Retype exactly what appears below from the line containing "[Mercedes Benz Ignition Lock Part] (54, 1618)" down to the line containing "New Inventory (115, 67)", keeping both end lines. Do not include pictures.

--*--

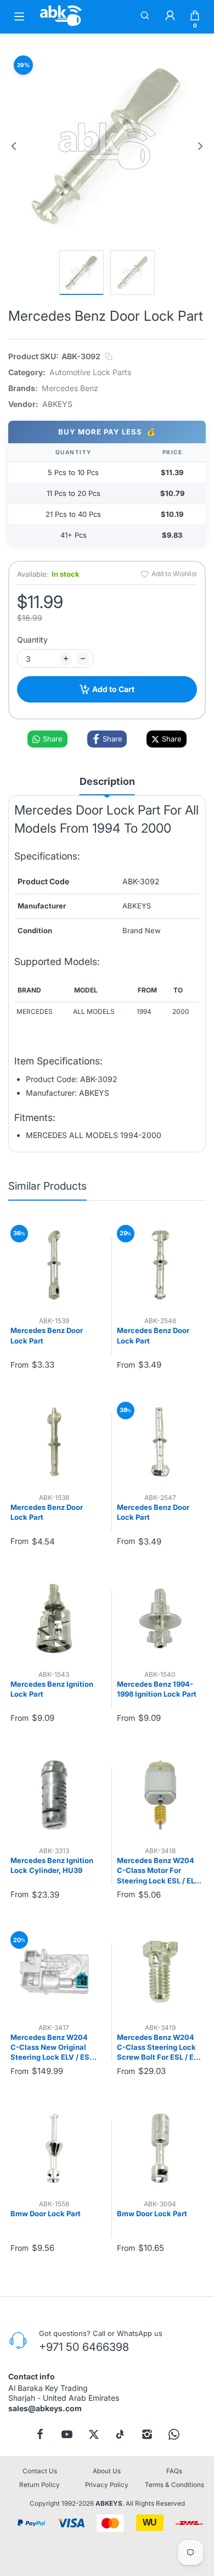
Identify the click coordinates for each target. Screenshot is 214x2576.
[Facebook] (40, 2434)
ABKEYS (108, 2503)
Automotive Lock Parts (90, 372)
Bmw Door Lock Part (45, 2213)
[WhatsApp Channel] (173, 2434)
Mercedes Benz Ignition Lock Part (51, 1689)
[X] (93, 2434)
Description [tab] (107, 781)
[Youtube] (66, 2434)
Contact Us (39, 2471)
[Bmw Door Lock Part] (54, 2148)
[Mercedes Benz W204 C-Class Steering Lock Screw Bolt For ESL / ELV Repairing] (160, 1971)
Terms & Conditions (174, 2485)
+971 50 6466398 (84, 2347)
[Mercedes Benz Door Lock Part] (54, 1265)
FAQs (174, 2471)
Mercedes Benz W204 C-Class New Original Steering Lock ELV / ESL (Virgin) (51, 2047)
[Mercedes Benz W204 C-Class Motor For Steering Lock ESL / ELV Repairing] (160, 1795)
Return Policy (39, 2485)
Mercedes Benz (70, 388)
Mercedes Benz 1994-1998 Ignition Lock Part (156, 1689)
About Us (107, 2471)
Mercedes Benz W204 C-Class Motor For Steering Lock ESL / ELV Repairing (158, 1871)
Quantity (32, 639)
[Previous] (13, 146)
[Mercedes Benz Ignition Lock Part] (54, 1618)
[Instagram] (147, 2434)
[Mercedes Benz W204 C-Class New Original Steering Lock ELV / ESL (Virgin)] (54, 1971)
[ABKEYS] (61, 25)
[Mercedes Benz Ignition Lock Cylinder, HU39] (54, 1795)
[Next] (200, 146)
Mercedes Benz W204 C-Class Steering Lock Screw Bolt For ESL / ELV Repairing (159, 2047)
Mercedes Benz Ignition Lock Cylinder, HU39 (51, 1865)
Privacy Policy (106, 2485)
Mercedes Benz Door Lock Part (46, 1335)
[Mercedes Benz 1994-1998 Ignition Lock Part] (160, 1618)
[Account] (170, 16)
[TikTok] (120, 2434)
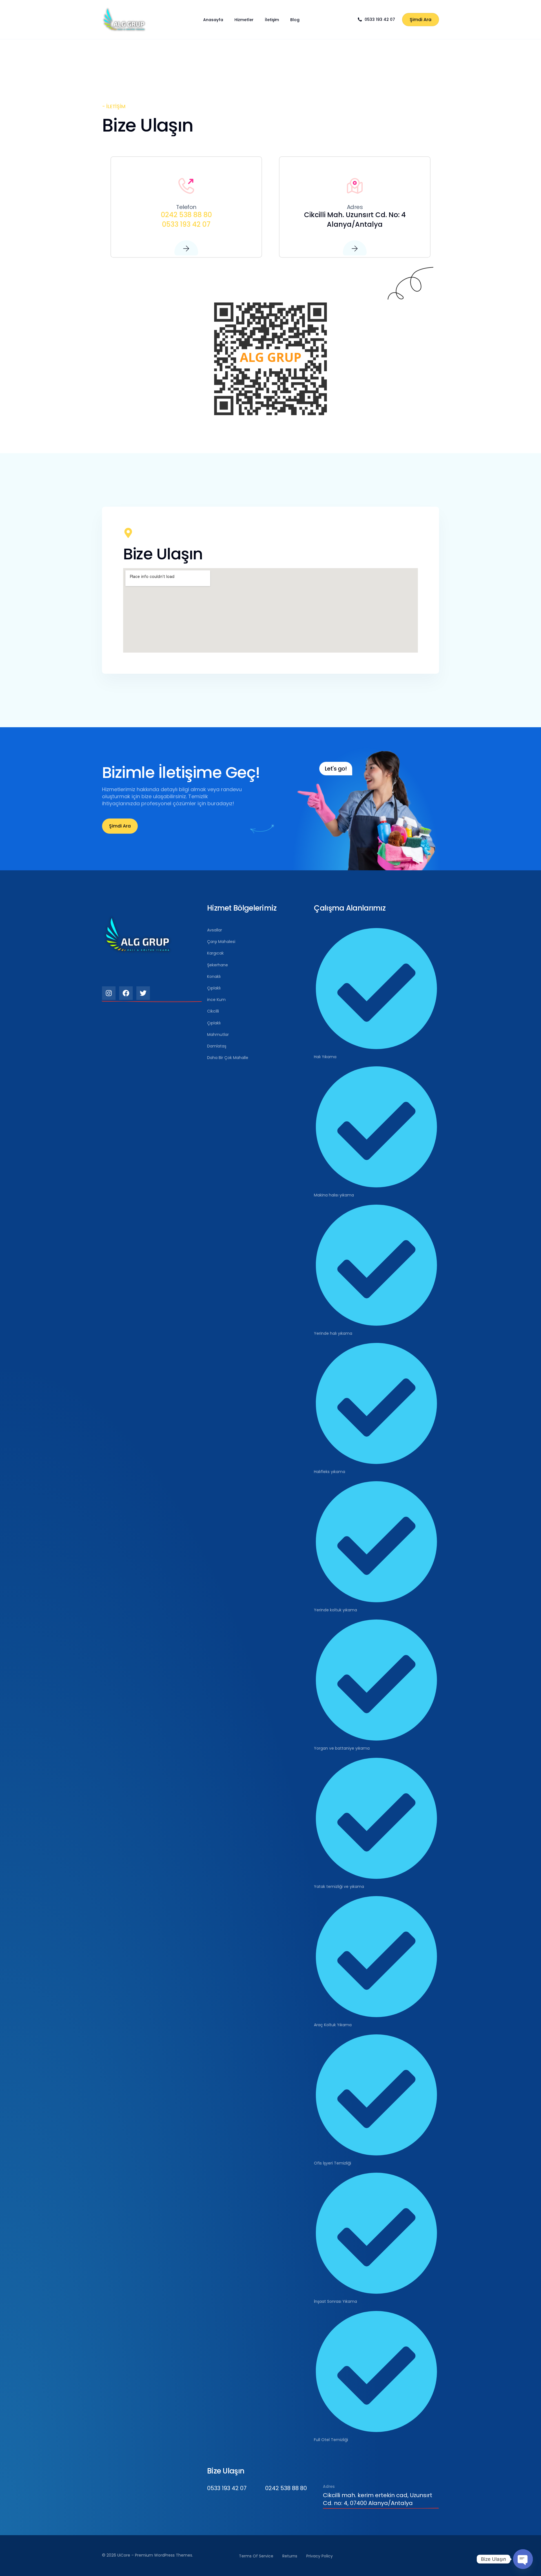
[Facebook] (126, 993)
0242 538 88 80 (186, 214)
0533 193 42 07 (380, 19)
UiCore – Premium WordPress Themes (154, 2555)
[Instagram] (109, 993)
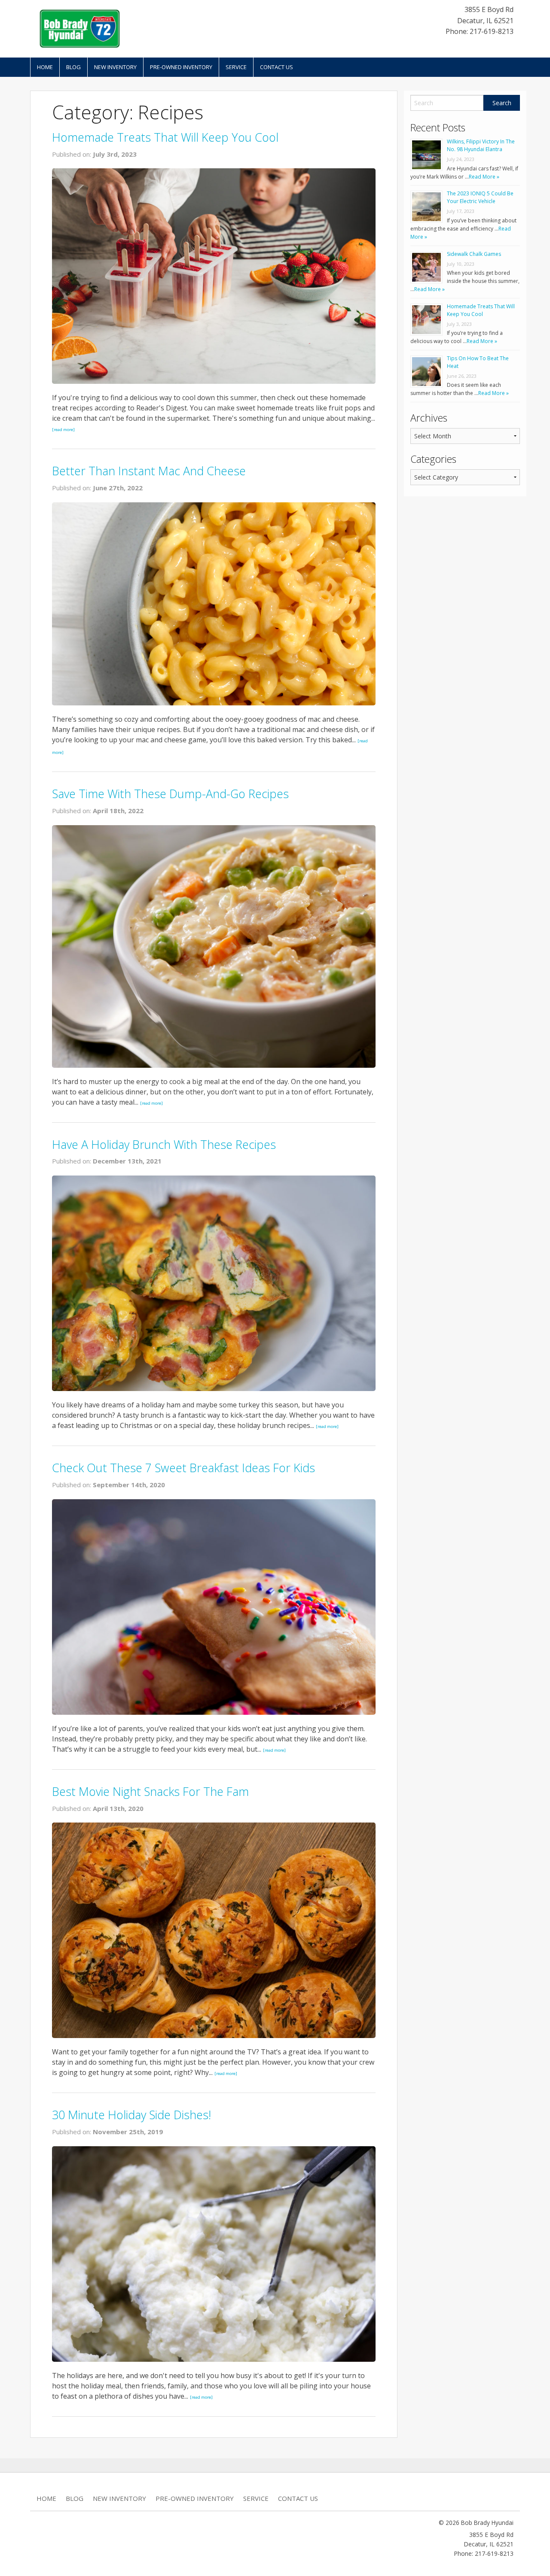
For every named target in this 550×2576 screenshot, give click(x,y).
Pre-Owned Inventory (181, 67)
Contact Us (276, 67)
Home (45, 67)
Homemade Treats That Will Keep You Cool (165, 137)
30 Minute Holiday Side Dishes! (131, 2115)
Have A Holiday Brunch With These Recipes (164, 1144)
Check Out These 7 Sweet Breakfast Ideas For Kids (183, 1468)
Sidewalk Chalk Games (474, 254)
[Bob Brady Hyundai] (79, 28)
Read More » (484, 176)
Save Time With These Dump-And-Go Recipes (170, 794)
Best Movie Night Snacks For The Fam (150, 1791)
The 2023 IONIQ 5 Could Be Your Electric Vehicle (480, 197)
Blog (73, 67)
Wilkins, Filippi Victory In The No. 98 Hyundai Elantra (481, 145)
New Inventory (115, 67)
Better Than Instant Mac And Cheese (149, 471)
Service (236, 67)
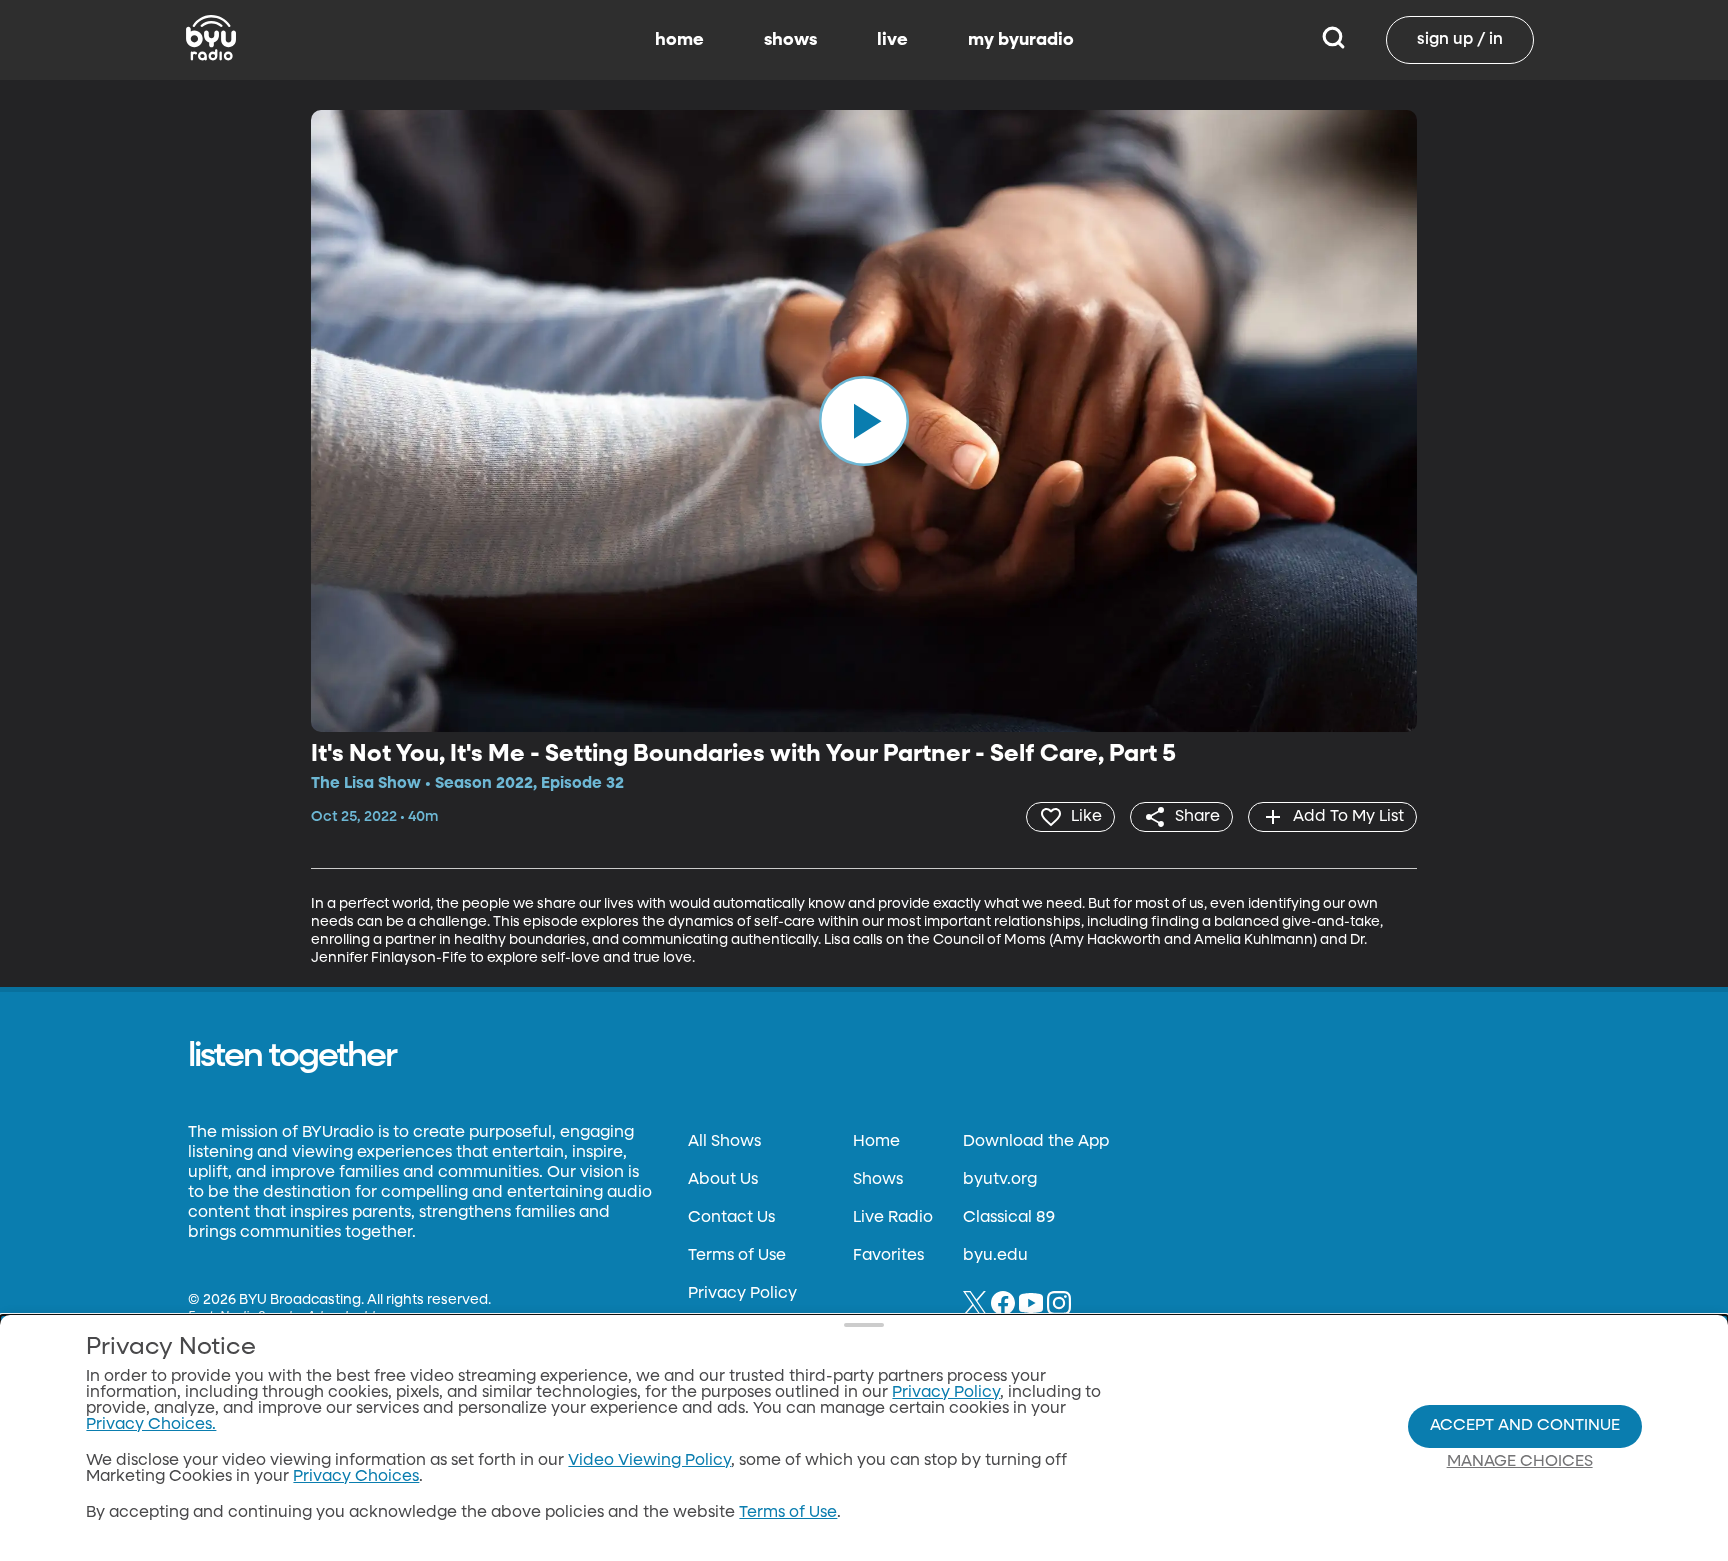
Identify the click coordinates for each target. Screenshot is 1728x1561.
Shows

--*--

### RESPONSE TO THIS TASK:
[Mercedes Benz Ignition Lock Part] (54, 1618)
[Instagram] (147, 2434)
[Mercedes Benz W204 C-Class New Original Steering Lock ELV / ESL (Virgin)] (54, 1971)
[ABKEYS] (61, 25)
[Mercedes Benz Ignition Lock Cylinder, HU39] (54, 1795)
[Next] (200, 146)
Mercedes Benz W204 C-Class Steering Lock Screw Bolt For ESL / ELV Repairing (159, 2047)
Mercedes Benz Ignition Lock Cylinder, HU39 (51, 1865)
Privacy Policy (106, 2485)
Mercedes Benz Door Lock Part (46, 1335)
[Mercedes Benz 1994-1998 Ignition Lock Part] (160, 1618)
[Account] (170, 16)
[TikTok] (120, 2434)
[Facebook] (126, 993)
0242 538 88 80 (186, 214)
0533 193 42 07 (380, 19)
UiCore – Premium WordPress Themes (154, 2555)
[Instagram] (109, 993)
For every named target in this 550×2576 screenshot, give click(x,y).
Pre-Owned Inventory (181, 67)
Contact Us (276, 67)
Home (45, 67)
Homemade Treats That Will Keep You Cool (165, 137)
30 Minute Holiday Side Dishes! (131, 2115)
Have A Holiday Brunch With These Recipes (164, 1144)
Check Out These 7 Sweet Breakfast Ideas For Kids (183, 1468)
Sidewalk Chalk Games (474, 254)
[Bob Brady Hyundai] (79, 28)
Read More » (484, 176)
Save Time With These Dump-And-Go Recipes (170, 794)
Best Movie Night Snacks For The Fam (150, 1791)
The 2023 IONIQ 5 Could Be Your Electric Vehicle (480, 197)
Blog (73, 67)
Wilkins, Filippi Victory In The No. 98 Hyundai Elantra (481, 145)
New Inventory (115, 67)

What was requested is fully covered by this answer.